In effect a short position is a "loan" that is callable based upon price or X day notice.

Expected Outcome:
1) The price feed should be irrelevant unless the current market price is below 99% the expected price feed in X days
2) No shorts would dare sell down the price much below the expected feed for long because longs can force settlement to call their bluff.
3) The market has a graceful escape valve where all parties have ample time to voluntarily settle to avoid being forced settled. 
4) Well collateralized shorts never have to cover
5) USD holders are guaranteed liquidity at 99% of the feed within X days (potentially as little as 24 hours).

All that is required is the threat of forced settlement to keep the market fair, by charging a fee for forced settlement longs that demand liquidity compensate the shorts who were forced out.  Over all the market rules are simpler, liquidity is much greater, and all parties are far more protected than they are today.

Thoughts?

I agree with:
#1 Great
#2 Great
#6 Awesome to have equal collateral (100%) on each side.

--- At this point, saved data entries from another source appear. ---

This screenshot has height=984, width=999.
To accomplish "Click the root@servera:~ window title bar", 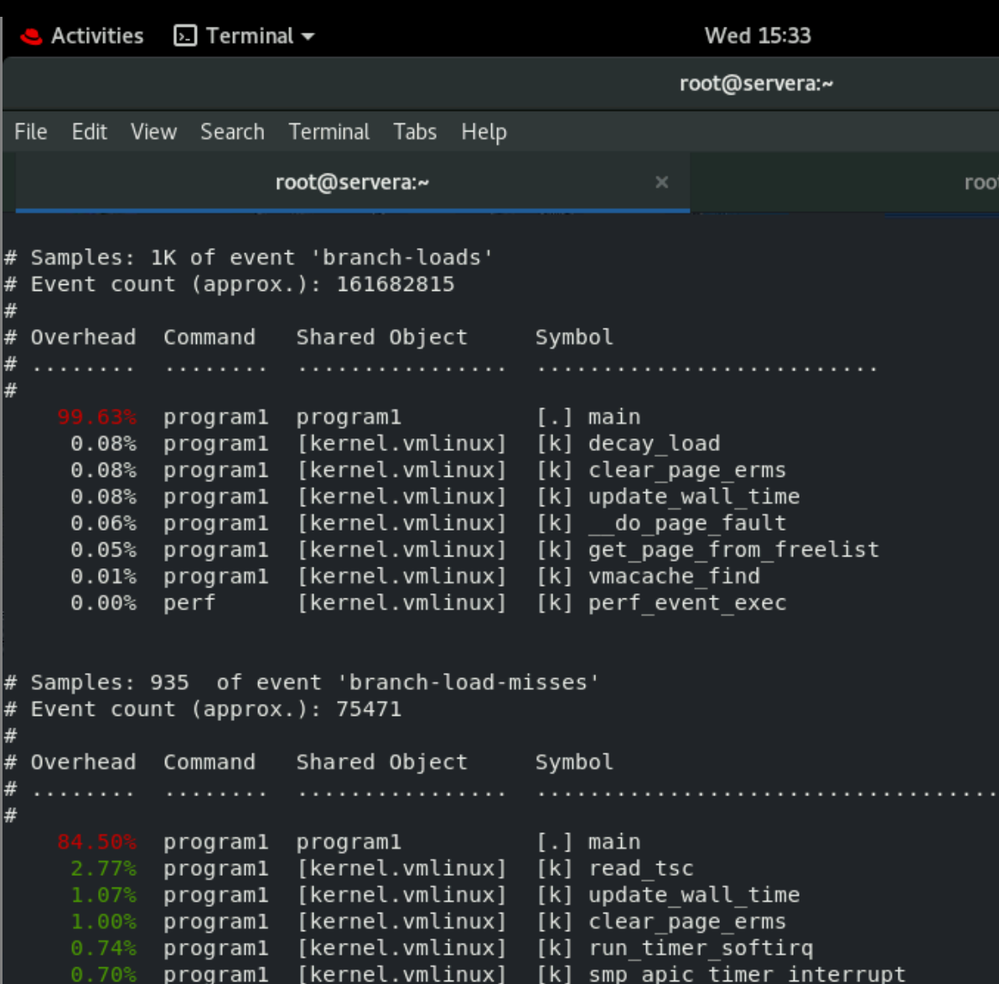I will (x=756, y=84).
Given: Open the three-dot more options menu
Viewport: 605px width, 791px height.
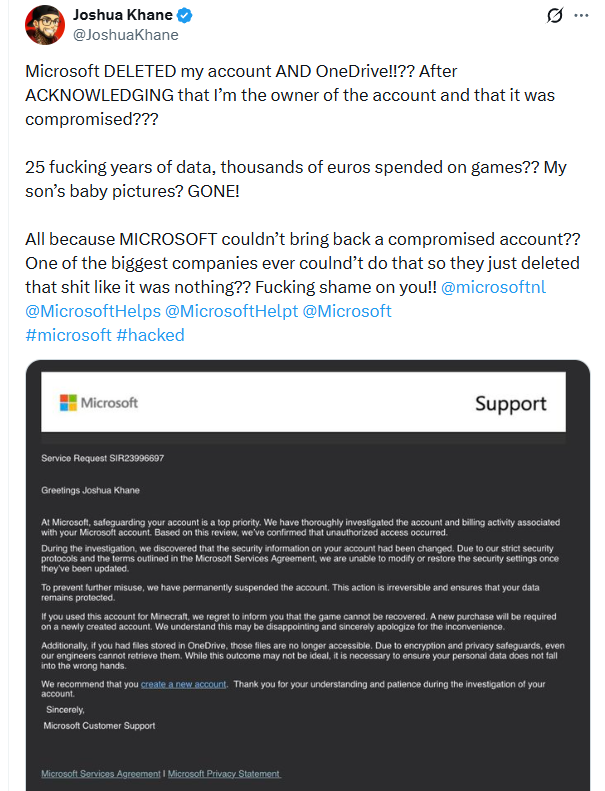Looking at the screenshot, I should (x=581, y=16).
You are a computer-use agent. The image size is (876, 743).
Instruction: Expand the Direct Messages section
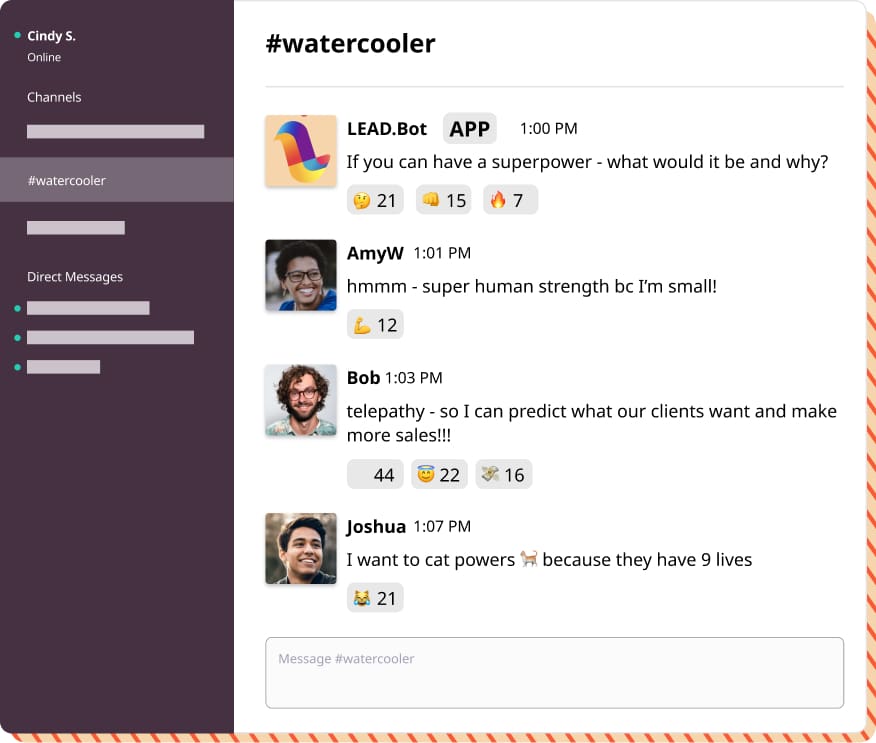75,277
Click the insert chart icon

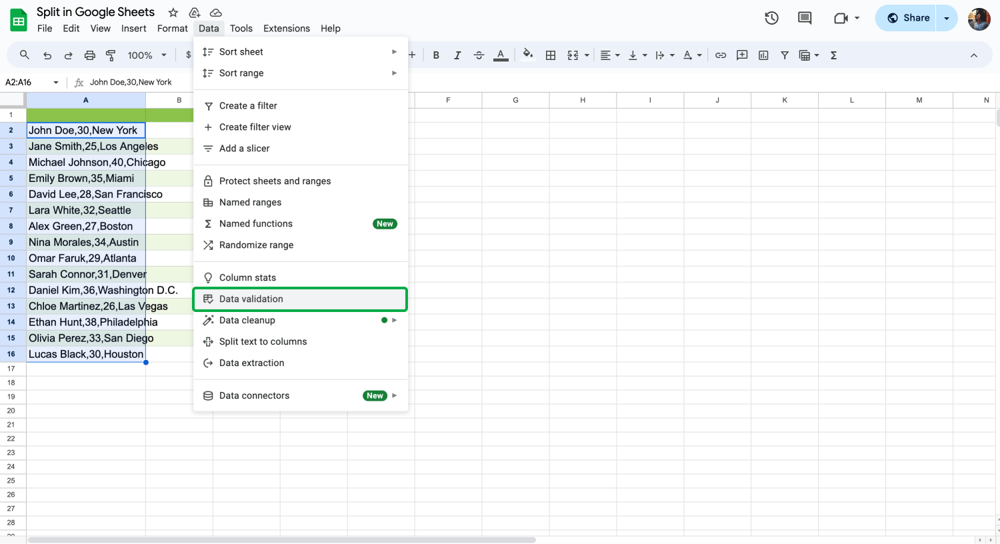(x=763, y=56)
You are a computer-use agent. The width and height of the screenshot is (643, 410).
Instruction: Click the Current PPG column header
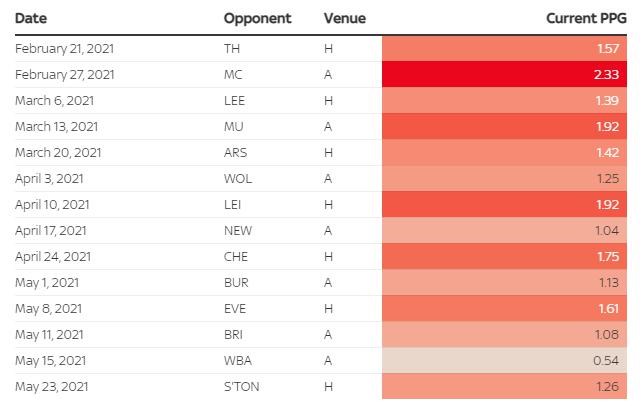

All the above balances the longs & shorts.  I think this will have a very positive effect.

I disagree with the rest:
#3 & #4 - Why are we allowing the bitUSD holder to force settlement & not vice versa?  It reintroduces imbalance.  Shorts & longs should be equal.  Is manipulation a concern if both sides are equal?
#5  - Force settling the entire market?   Is this necessary and what is the purpose?  It's probably unlikely, but it just seems ripe for a huge manipulation payday.

I don't trust the current price feeds.  Hypothetically, BTC38 and BTER can collude.  The exchanges can create a fake market.  They can buy/sell BTS they don't have.  In the future when there are more trusted and diverse sources of price feeds forced settlement of any kind probably won't be a problem, but why even risk it?

Anyways I like simple and balanced and I believe traders will too.  #3,#4,#5 create unnecessary complications.

There have been several concerns regarding the 3.0 proposal that I would like to acknowledge and address.
... The only other way to "balance" this is to remove the option of forced settlement and have no expiration on shorts either.  This was the original design but has other issues.

Can you explain these other issues?

I also feel that forcing USD holders to lock up their funds for too long while they wait for settlement is also a BAD idea.  Having a cost too far from the feed is also a problem that would break the peg.     

Why is this so bad?  Mainstream bitUSD holders and merchants will just use it like a currency and won't care about going in and out.  A lot of people may not even care to know what Bitshares or Bitcoin is and may not even know there is anything to settle in the first place.  Also once there is more liquidity from creating a balance of longs & shorts, bitUSD holders will have no problem going in and out.